__Exercise aim__:
Copy nothing but the text: repeat each entry exactly and drop the images.

__Stored data entries__:
------------------------------

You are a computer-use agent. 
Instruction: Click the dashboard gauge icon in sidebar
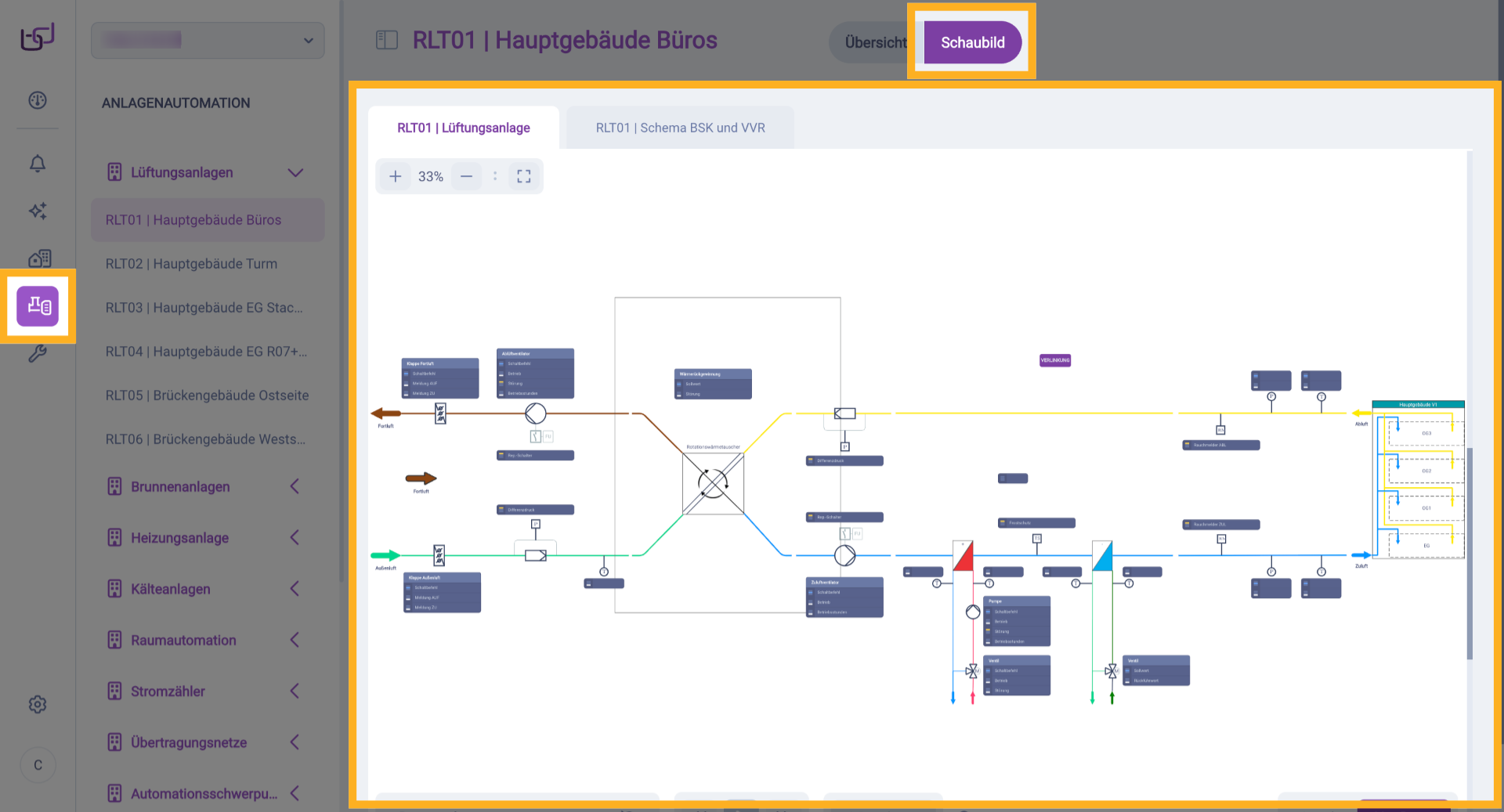tap(38, 100)
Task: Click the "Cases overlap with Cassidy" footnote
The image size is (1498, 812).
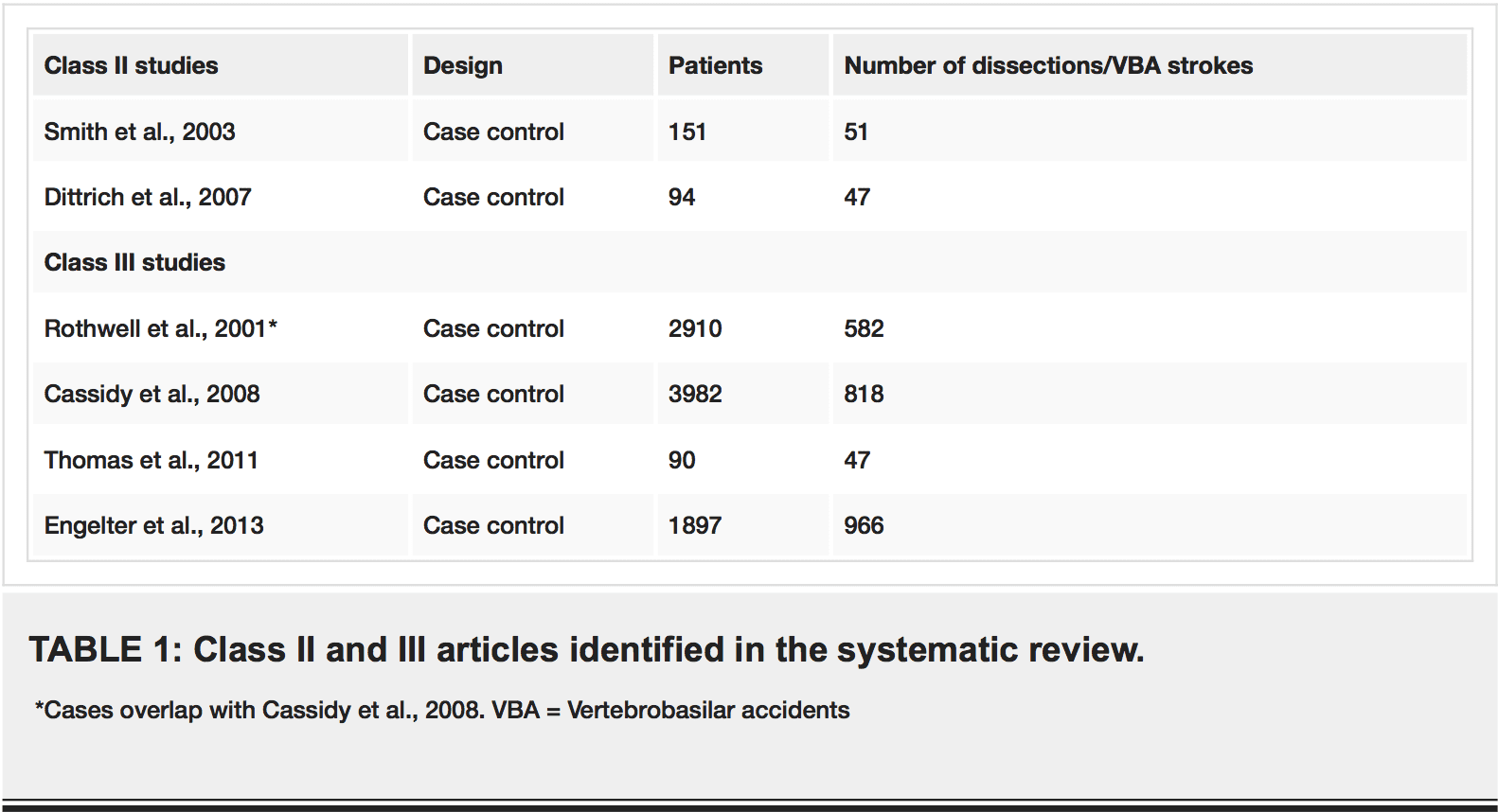Action: click(x=442, y=710)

------------------------------

__Answer to the problem__:
You are a computer-use agent. 
Instruction: Click the dashboard gauge icon in sidebar
tap(38, 100)
Task: Click the "Cases overlap with Cassidy" footnote
The image size is (1498, 812).
Action: click(x=442, y=710)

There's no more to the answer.